═══ Text extract ═══

Fukuoka’s farm is in Ehime Prefecture. There was nothing about growing apples in the book Kimura had bought. There were, however, detailed notes about satsuma orange cultivation.

Fukuoka later left the management of the withered satsuma orange orchards to his son. It seems that he initially used chemical fertilizers and pesticides. By gradually using less of them, however, it explains how he was eventually able to only spread agents which, as in the more distant past, presented hardly any danger – mainly fertilizers like chicken manure and compost, and machine oil and lime sulphur, and produce wonderful satsuma oranges. Even Fukuoka’s satsuma orange fields, at least at that time, were neither perfectly free of pesticides, nor fertilizer-free.

Kimura did not aspire to completely pesticide-free farming either. He felt that small quantities of pesticides would be alright, so he thought he’d try reducing them.

At the time, though, nothing had been written about growing apples using fewer pesticides. So Kimura started to study by himself. He would read any book he could find to do with apples. He’d stop by the town library, which was well-stocked with books on apples, every day. He devoured books, not only on apples, but also to do with organic farming.

═══ Material ═══

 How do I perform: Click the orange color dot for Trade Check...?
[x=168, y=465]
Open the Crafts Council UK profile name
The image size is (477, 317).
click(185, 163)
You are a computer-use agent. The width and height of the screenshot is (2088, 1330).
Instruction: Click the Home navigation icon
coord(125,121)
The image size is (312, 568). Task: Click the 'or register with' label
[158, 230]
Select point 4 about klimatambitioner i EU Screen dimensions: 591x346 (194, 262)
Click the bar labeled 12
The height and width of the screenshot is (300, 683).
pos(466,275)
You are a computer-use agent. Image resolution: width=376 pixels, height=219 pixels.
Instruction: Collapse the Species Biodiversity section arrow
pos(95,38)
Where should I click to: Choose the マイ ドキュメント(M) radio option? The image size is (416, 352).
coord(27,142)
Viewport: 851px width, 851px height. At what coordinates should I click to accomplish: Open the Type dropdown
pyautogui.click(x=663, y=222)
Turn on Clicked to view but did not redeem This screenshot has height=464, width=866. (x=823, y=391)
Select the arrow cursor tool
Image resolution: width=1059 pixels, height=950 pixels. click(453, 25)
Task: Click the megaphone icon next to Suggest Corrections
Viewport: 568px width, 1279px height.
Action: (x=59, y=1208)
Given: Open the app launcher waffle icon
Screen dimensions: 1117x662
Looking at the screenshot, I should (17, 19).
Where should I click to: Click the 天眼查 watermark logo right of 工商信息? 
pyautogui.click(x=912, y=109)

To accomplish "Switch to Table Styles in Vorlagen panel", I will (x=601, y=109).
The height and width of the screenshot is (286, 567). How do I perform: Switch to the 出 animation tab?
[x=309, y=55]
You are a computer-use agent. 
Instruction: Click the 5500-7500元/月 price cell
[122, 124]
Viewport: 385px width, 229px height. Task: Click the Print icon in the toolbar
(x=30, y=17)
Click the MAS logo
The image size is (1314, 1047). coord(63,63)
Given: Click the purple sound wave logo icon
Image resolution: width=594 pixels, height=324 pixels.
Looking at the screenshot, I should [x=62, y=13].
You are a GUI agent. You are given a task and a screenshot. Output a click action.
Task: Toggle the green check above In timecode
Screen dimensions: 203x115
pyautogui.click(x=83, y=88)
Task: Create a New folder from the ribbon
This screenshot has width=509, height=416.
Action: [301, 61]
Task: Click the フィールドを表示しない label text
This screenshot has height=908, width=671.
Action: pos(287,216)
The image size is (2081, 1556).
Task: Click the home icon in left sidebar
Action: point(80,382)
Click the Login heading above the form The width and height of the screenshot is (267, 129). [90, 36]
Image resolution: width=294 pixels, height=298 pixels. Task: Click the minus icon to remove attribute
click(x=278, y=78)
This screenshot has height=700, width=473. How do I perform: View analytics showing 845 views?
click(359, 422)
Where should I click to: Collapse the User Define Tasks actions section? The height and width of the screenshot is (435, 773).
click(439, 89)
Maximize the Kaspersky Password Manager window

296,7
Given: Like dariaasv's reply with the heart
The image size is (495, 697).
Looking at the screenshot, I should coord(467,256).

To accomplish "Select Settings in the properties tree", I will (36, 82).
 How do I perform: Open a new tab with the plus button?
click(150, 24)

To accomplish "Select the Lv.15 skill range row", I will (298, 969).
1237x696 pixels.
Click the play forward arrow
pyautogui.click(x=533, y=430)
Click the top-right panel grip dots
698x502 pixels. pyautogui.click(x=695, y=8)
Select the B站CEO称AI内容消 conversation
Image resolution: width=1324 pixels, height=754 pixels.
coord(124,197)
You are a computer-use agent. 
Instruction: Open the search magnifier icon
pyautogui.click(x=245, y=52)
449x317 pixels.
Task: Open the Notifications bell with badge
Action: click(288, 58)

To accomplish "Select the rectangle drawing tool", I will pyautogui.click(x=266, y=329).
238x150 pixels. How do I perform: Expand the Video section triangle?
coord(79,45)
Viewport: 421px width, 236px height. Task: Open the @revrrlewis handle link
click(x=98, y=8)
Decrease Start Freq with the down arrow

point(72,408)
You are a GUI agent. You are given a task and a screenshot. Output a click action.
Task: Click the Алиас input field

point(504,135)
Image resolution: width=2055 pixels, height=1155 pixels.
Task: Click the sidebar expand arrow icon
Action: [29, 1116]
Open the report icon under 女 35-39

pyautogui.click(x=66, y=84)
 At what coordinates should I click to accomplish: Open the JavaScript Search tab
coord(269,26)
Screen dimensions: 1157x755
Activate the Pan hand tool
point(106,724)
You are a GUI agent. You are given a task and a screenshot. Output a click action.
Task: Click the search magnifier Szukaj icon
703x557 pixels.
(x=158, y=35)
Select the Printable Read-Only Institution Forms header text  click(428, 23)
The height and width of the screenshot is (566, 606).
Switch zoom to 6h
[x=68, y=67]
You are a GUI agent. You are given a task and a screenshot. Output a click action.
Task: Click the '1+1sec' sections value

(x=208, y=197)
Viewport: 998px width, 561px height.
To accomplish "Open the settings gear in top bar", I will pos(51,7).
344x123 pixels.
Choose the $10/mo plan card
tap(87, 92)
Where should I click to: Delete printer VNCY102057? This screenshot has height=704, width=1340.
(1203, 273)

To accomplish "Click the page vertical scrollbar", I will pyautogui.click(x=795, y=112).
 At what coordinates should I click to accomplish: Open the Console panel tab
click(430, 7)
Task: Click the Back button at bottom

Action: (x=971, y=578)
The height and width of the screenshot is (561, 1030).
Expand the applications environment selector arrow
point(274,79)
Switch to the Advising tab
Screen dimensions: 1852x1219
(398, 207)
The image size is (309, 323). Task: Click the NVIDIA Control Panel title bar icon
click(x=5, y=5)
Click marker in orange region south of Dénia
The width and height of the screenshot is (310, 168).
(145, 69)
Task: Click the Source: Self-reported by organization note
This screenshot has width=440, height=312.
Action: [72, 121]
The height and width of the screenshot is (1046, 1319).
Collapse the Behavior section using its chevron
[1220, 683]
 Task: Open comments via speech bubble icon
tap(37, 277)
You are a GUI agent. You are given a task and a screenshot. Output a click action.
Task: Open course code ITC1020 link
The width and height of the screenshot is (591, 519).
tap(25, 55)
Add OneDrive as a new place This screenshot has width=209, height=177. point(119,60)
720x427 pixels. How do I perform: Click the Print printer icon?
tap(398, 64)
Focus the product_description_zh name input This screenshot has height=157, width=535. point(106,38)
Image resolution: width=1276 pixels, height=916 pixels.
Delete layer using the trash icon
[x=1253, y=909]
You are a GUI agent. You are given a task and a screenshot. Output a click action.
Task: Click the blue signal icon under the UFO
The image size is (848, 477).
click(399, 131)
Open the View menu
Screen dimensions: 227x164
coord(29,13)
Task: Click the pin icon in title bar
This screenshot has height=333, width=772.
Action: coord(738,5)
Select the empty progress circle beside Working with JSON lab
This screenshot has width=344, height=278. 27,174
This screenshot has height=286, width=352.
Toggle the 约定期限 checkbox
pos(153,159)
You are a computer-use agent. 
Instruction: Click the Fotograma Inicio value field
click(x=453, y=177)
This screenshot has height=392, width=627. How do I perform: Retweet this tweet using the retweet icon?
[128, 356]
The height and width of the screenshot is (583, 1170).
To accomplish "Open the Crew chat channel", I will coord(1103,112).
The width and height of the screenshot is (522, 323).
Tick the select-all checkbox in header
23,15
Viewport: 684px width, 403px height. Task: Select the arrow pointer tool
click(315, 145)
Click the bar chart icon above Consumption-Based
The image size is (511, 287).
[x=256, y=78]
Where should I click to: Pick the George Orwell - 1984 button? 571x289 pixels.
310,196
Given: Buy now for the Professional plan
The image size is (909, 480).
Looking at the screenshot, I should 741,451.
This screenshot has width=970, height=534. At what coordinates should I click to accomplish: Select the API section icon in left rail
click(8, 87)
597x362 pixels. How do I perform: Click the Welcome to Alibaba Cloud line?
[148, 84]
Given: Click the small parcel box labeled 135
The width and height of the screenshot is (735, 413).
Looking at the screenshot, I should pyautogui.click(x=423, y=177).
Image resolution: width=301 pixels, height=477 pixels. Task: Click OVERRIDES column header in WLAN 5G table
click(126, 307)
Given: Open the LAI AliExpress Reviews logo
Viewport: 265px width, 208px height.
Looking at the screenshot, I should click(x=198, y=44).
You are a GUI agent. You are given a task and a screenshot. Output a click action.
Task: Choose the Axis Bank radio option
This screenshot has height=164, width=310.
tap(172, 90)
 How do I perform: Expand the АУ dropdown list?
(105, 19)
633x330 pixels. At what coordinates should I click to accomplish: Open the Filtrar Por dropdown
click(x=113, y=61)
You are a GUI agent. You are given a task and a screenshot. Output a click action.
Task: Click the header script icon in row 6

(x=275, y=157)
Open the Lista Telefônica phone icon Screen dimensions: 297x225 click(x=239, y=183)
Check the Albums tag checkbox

═══

• Task goal: Continue the passage about Kimura's efforts to grow apples with fewer pesticides, starting right after its final sentence.

• Output:
‘I began to think that chemical fertilizers weren’t so good, and started collecting chicken manure and making compost. One of the farmers I knew and I produced so much compost we could have sold the stuff. First you stop chemical fertilizers completely, then spread the compost you make yourself on the fields, and then reduce the quantity of pesticides you’re using. We had apple orchards in four places. Three of these had always belonged to the Kimura family. The other orchard had been given to us by my father when I’d married into the family. I tried varying the frequency of spreading of pesticides on these four plots. Up until that time I’d sprayed pesticides about thirteen times a year. On one orchard I did it six times, on another orchard three times, and then on other orchards only once. The upshot of that was that the crop from the orchard I’d sprayed six times was no worse than the crop I’d normally get. The orchard I did three times suffered insect damage but produced a passable crop. The orchards I’d only sprayed once were infested with insects. But there again, they produced a crop at least half the size of the orchards I would normally spray with pesticides. So I started doing the maths.’

Even when he reduced the quantities of pesticides, the apples did not suffer the kind of damage he’d feared. To be sure, spraying once year the crop fell by half but, at the same time, the cost of the pesticides, simply calculated, was one thirteenth!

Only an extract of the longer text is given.